Потом, повысив голос, он обратился ко всему сборищу:
– Квириты! Нам донесли сейчас о безумной попытке к восстанию, предупрежденной храбростью и бдительностью одного из наших триумвиров. Запомните раз навсегда, что возврата к недавнему прошлому не будет! Никакие мятежи не помогут! Боги возвратились в свой Город и здесь останутся. Все, кто осмелится воспротивиться новому порядку дел, будут истреблены! Я прикажу распять на кресте каждого, кто осмелится поднять руки на храмы богов. Легионы за нас, квириты, – а вы, христиане, будьте счастливы, что мы еще терпим. Я сказал!
Послышались буйные клики, славящие Флавиана, которые я отчасти принимал и на свой счет.
Потом Флавиан, приказав мне ехать с ним рядом, медленно повернул в обратный путь; милитарии ехали впереди, толпа кричала приветствия. И мне казалось, что вместе с именем Флавиана прозвучало и мое.
Во всяком случае, с этого дня мое имя стало известным в Риме. Обо мне стали говорить, как о человеке выдающемся. Кажется, Гесперия старалась раздувать эту молву.
Последний день празднеств был посвящен играм в Амфитеатре.

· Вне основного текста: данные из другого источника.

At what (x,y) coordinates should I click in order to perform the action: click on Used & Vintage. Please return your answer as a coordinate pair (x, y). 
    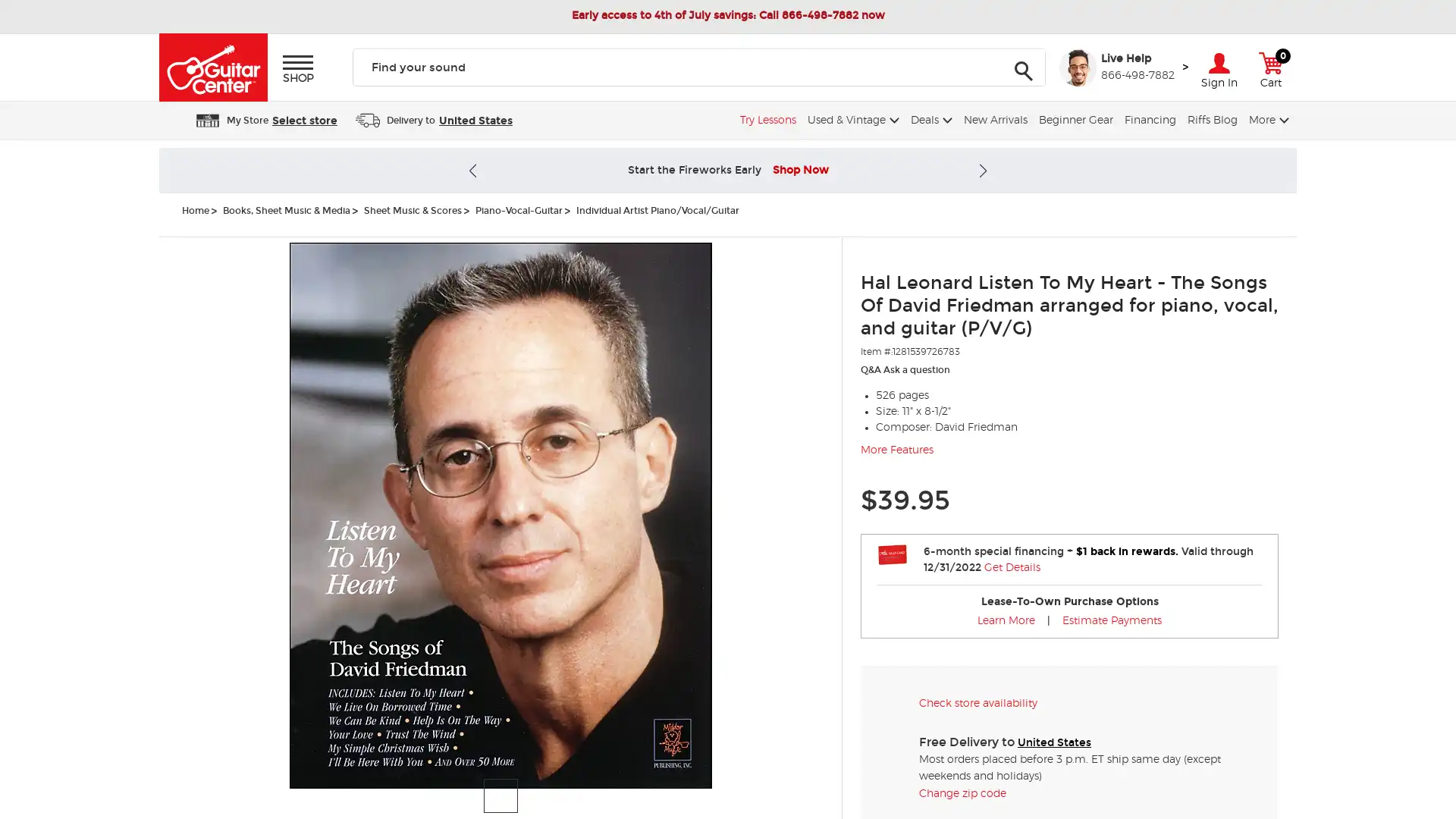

Мне эти игры доставили столько же неприятностей, как и представление в театре Помпея. Сильвия непременно хотела идти со мной, и опять напрасно я объяснял ей, что мое положение мне этого не позволяет. Бедная девочка плакала и твердила, что любовь выше всех требований dignitatum.
Кончилось тем, что мы в первый раз поссорились. Я пришел в негодование от упрямства девочки, которая свой бред ставила выше соображений о благе империи.
– Пойми же, – твердил я, – что ты – маленькая девочка, а я тебе говорю о событиях, имеющих значение для <государства>. Что значит твоя ревность да и вся наша любовь пред величием всей страны! Разве я должен, разве я смею…
Плача, Сильвия возражала мне:
– Ты мне прежде говорил иное. Ты насильно заставлял меня позабыть (Лоллиана). Ты принудил меня любить тебя. А теперь, когда…
Когда оба мы истощили все свои доводы, Сильвия сказала мне:
– Умоляю, упрашиваю тебя, не ходи вовсе в этот цирк! Хочешь, приди в этот день ко мне. Я буду совсем одна. Мать уйдет… Я буду целовать тебя, как ты хочешь. Я буду совсем твоя, как этого требуют мужчины, понимаешь, совсем твоя, как ты этого захочешь, – только не иди в цирк с этой женщиной!
Искушение было сильное, но, когда я вспомнил о Гесперии, я понял, что не могу уступить ему. Сильвия стала предо мной на колени и обняла мои ноги, умоляя меня, но я решил вырваться из ее объятий и сказал ей:
– Неужели ты думаешь, что я могу продать честь родины хотя бы за твои ласки? Нет, девочка, знай, что благо империи для меня дороже всего – и любви и жизни. Прощай, будь умница! Верь мне, я вернусь к тебе.